La plupart de ces idées ont été rejetées, à la demande du Conseil fédéral, parce qu’à peu près toutes étaient déjà contenues dans le plan d’action que le gouvernement présentera en fin d’année. Un plan qui s’annonce plutôt musclé et douloureux, avec notamment une «fiscalité écologiste», à coups de «taxes incitatives».

Autrement dit, punir les pollueurs par l’impôt. Moritz Leuenberger en a d’ailleurs profité pour taquiner gentiment les beaux parleurs: «C’est à ce moment-là que l’on verra à quel point vous prenez la politique climatique au sérieux».

Le vilain soupçon que voilà: les ténors de la politique ne se donnent-ils pas régulièrement en exemple dans la presse, vantant leur comportement citoyen et écologiquement correct?

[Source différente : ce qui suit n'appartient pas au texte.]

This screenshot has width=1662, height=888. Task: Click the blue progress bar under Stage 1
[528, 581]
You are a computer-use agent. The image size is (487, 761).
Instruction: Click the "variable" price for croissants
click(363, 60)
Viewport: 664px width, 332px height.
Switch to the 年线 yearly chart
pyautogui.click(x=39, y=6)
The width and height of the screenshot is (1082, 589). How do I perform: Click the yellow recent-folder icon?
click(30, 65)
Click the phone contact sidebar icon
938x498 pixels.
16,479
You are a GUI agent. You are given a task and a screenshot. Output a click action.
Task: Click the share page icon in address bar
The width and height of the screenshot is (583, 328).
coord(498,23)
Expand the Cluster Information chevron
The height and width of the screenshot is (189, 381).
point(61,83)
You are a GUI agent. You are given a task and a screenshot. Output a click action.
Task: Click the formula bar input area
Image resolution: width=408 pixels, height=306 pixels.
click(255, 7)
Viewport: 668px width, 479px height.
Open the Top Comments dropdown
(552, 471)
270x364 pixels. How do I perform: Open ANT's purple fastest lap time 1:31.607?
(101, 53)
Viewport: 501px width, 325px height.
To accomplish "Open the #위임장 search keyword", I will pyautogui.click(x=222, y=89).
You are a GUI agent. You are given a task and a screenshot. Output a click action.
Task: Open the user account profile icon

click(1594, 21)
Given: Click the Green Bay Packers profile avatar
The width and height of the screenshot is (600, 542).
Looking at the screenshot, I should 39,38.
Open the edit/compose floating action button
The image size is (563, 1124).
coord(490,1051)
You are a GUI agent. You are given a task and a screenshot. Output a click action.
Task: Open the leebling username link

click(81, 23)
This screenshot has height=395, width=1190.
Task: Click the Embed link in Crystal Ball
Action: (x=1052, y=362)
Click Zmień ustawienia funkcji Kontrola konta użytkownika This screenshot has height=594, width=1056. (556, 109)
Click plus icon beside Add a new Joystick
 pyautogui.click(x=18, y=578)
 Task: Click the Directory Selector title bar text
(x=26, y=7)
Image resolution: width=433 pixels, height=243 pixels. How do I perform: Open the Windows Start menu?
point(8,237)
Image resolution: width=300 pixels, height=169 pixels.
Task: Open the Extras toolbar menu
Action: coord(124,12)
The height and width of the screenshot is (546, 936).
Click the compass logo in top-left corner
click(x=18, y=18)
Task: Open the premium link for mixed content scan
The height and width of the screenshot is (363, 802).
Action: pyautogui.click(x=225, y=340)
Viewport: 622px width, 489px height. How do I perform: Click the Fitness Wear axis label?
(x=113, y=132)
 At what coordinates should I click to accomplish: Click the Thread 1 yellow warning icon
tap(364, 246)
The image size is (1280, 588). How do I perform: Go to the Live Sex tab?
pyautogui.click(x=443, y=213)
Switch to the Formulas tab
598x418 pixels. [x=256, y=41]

Le président du PDC Christophe Darbellay roule peut-être en 4X4, mais attention, la bête carbure au colza. Martine Brunschwig Graf trie ses déchets, Didier Burkhalter s’éclaire à l’ampoule économique, l’inspecteur Perrin se chauffe au bois de cheminée, Joseph Zisyadis n’achète jamais de tomates hors saison.

Ces exemples venus d’en haut, ces preuves par l’acte, ne semblent pas avoir plus d’effets sur le bon peuple que les discours moralisateurs prononcés par les mêmes dans les travées du National.

Il y a par exemple un secteur où la Suisse fait figure de très mauvais élève: les véhicules individuels qui produisent en moyenne 190 grammes de CO2 par kilomètres contre un score européen de 164, avec, depuis 1990, une augmentation des émissions de 8%.

C’est l’Office fédéral de l’environnement qui le dit, qualifiant au passage ces statistiques de «catastrophiques». Bref, les automobilistes suisses, têtes baissées et les cheveux au vent, roulent en sens inverse du protocole de Kyoto.

Mais il faut être indulgent avec eux: veulent-ils équiper leur moteur diesel d’un filtre à particule, on leur appRend que certes, ils dégageront ainsi moins de particules fines, mais d’avantage de CO2, le filtre ayant pour effet d’augmenter la consommation de carburant.

On retrouve donc le fameux axiome radical (pour polluer moins, polluons plus!) et la promesse encore de bien beaux débats, au chaud, sous la Coupole.